The Blockade of Malta (1799)

Malta 1801

When the French fleet sailed for Egypt, Napoleon had left on Malta a garrison of 3,000 men under the command of General Claude-Henri Belgrand de Vaubois. The French administration had continued the unpopular reorganisation of the churches and convents, removing many of the art treasures into their own safe keeping. But Vaubois’ position was growing more difficult almost daily.

Following the defeat of the French fleet at the Nile and the arrival of Villeneuve’s ships, the garrison on Malta numbered up to 6,000 men, with two frigates and one line of battle ship,1 but the French were effectively cut off from regular supplies by a naval blockade by British ships and the refusal by the emboldened King of Naples to continue selling produce from his dominions to the French garrison on the island. However, starving the French into submission would take some considerable time, given the huge grain silos built by the Knights of St John in the solid rock, which held enough reserves for the island to survive for a year or two.

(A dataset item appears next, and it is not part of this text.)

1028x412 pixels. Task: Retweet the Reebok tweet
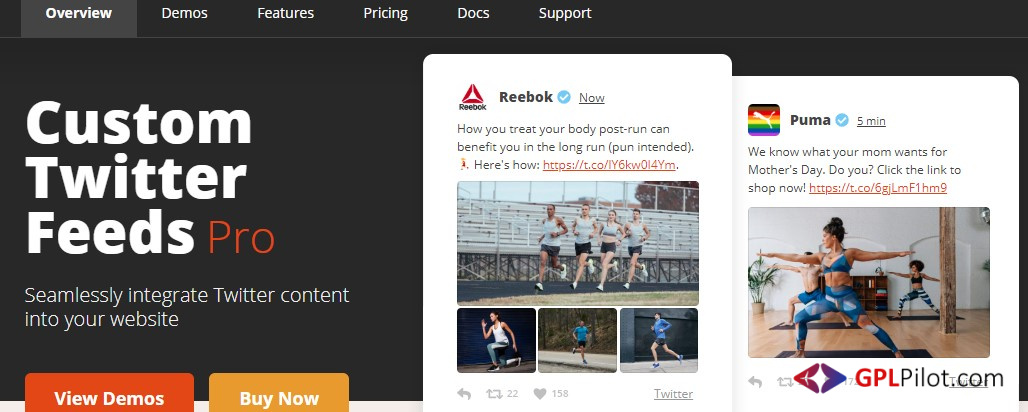pyautogui.click(x=495, y=394)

The growing disquiet within the civilian population eventually escalated into violence during a particularly bloody incident on 2 September, when the French garrison of the town of Notabile attempted to seize a convent in preparation for it to be dismantled. The angry crowd armed themselves with simple farm implements and took control of the town, overrunning the small French garrison in the process and massacring them. Vaubois promptly concentrated his troops within Valetta and a fort on the island of Gozo and waited, more in hope than expectation, for a relief force to come to his aid. The rebel movement grew quickly, spreading across the entire island like wildfire and a junta was soon formed, led by Emmanuel Vitale and Canon Francesco Caruana, who immediately appealed for help to the King of Naples for troops to support their cause. The King, however, avoided openly supporting the revolt, with French troops in upper Italy threatening his mainland possessions. However, Nelson sent a Portuguese squadron under Admiral the Marquis de Nizza, which arrived on 18 September and landed supplies and arms for the rebels. He was also ordered to continue the naval blockade, but at that moment Nelson’s only real aim was the destruction of the ships in Valetta harbour.

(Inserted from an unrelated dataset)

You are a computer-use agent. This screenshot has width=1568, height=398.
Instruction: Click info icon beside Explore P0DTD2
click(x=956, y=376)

Captain Sir James Saumarez arrived off Malta on 24 September with part of Nelson’s battered fleet with their prizes in tow. Nelson and the remainder of his fleet arrived soon after, although the admiral himself hastily proceeded on to Naples to continue his infatuation with Lady Emma Hamilton, leaving his captains to get on with the blockade. Saumarez supplied 1,200 muskets and ammunition to the rebels and then left for Sicily to get the ships repaired.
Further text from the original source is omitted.